Données issues d'une collecte
▬▬▬

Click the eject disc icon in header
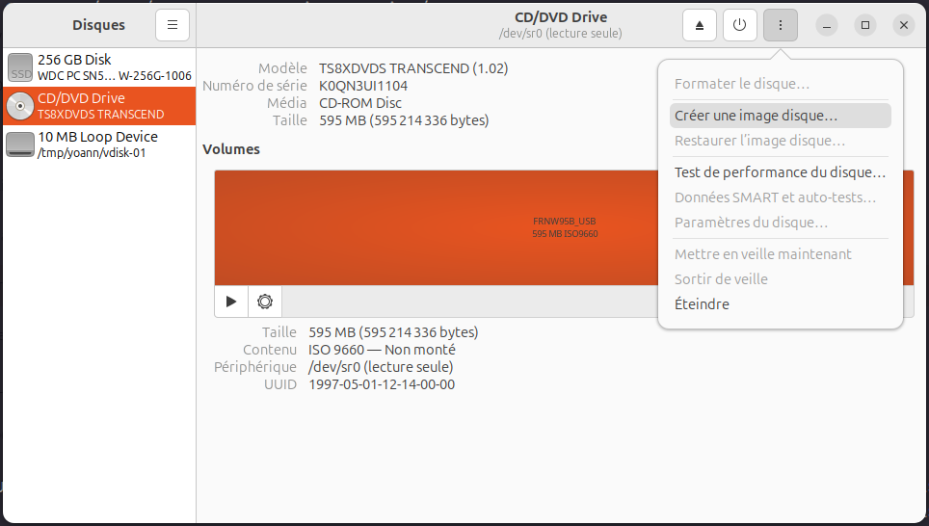The width and height of the screenshot is (929, 526). pyautogui.click(x=699, y=25)
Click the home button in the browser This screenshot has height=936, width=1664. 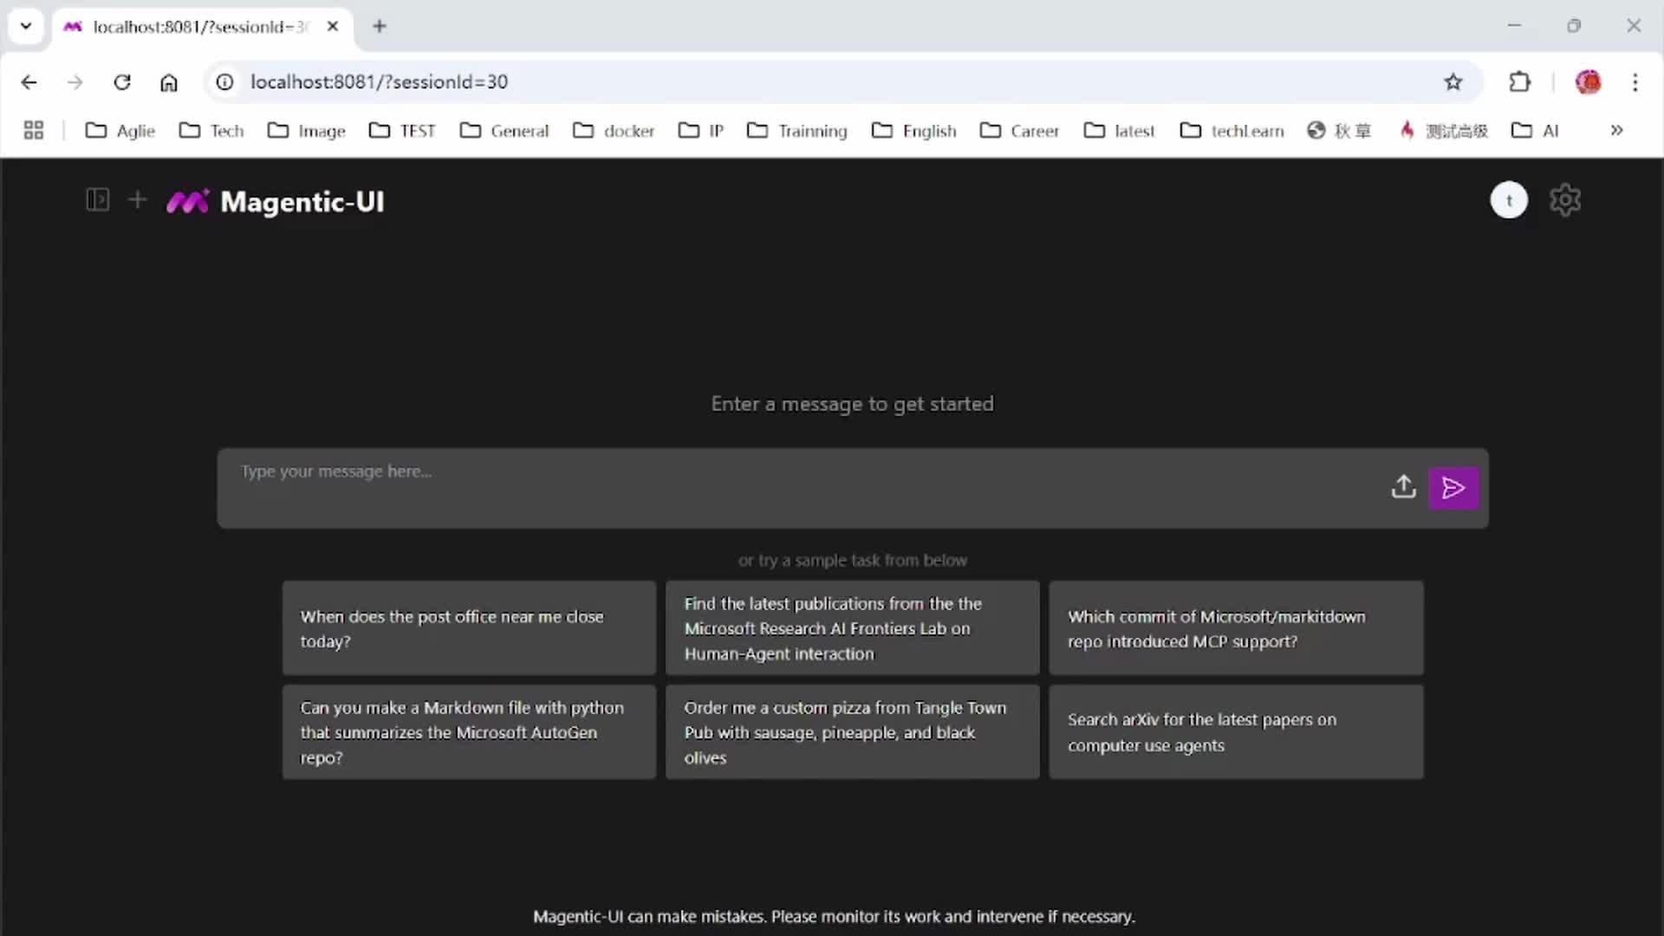(169, 81)
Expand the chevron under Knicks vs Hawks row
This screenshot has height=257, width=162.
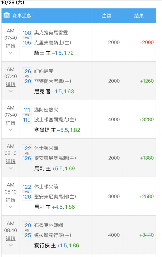click(x=11, y=91)

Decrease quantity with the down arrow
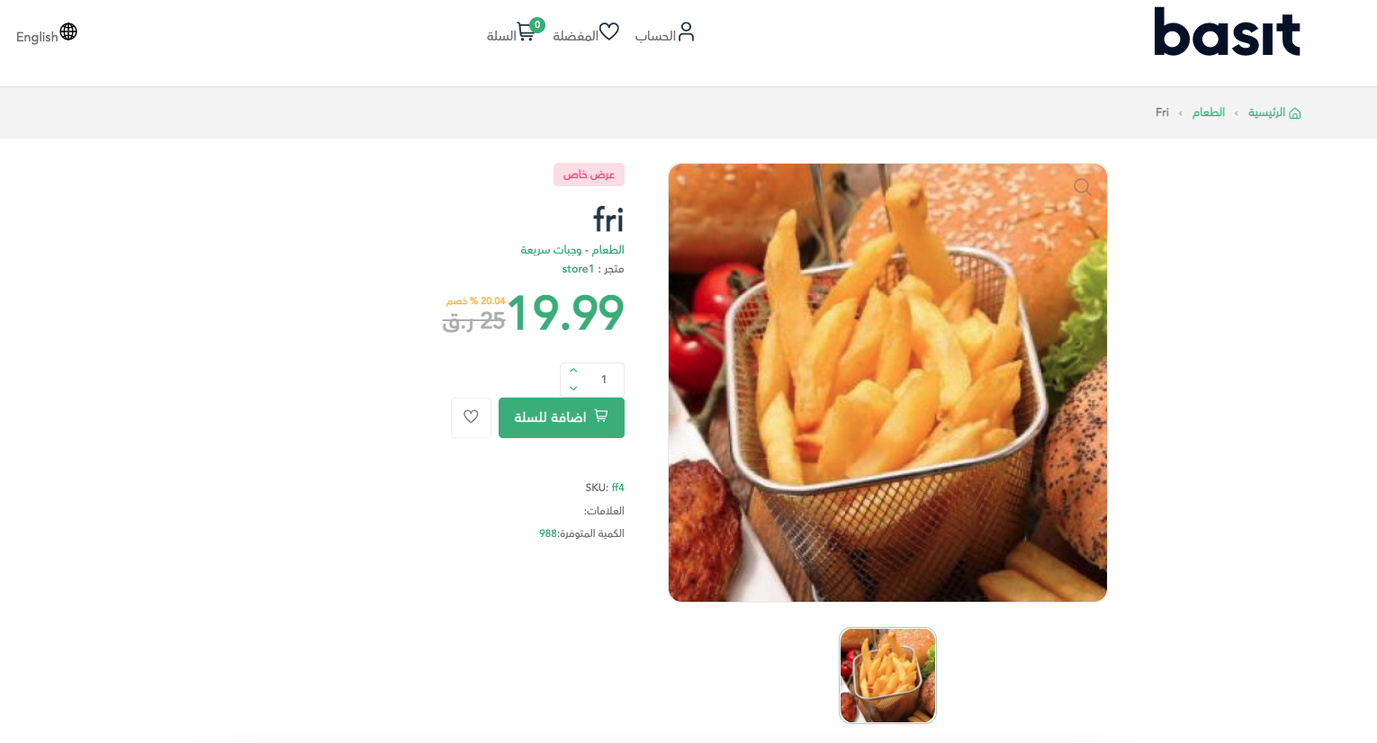tap(573, 389)
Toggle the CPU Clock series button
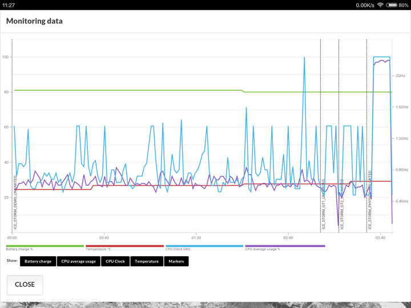The image size is (411, 308). 115,261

▬▬▬

§ ÉNONCÉ
Recopiez à l'identique les lignes des données, de celle qui contient « Decrease quantity with the down arrow » jusqu'à la dernière ligne incluse. Laissez les images de côté.

§ CORRIGÉ
Decrease quantity with the down arrow
tap(573, 389)
Toggle the CPU Clock series button
The image size is (411, 308). 115,261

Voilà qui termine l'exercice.